Stored data
[Start of section]
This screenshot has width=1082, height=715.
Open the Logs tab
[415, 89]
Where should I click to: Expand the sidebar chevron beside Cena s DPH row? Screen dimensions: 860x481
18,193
[End of section]
The records above should be duplicated in full, exactly as given.

SOLUTION TO THE PROBLEM —
This screenshot has width=1082, height=715.
Open the Logs tab
[415, 89]
Where should I click to: Expand the sidebar chevron beside Cena s DPH row? Screen dimensions: 860x481
18,193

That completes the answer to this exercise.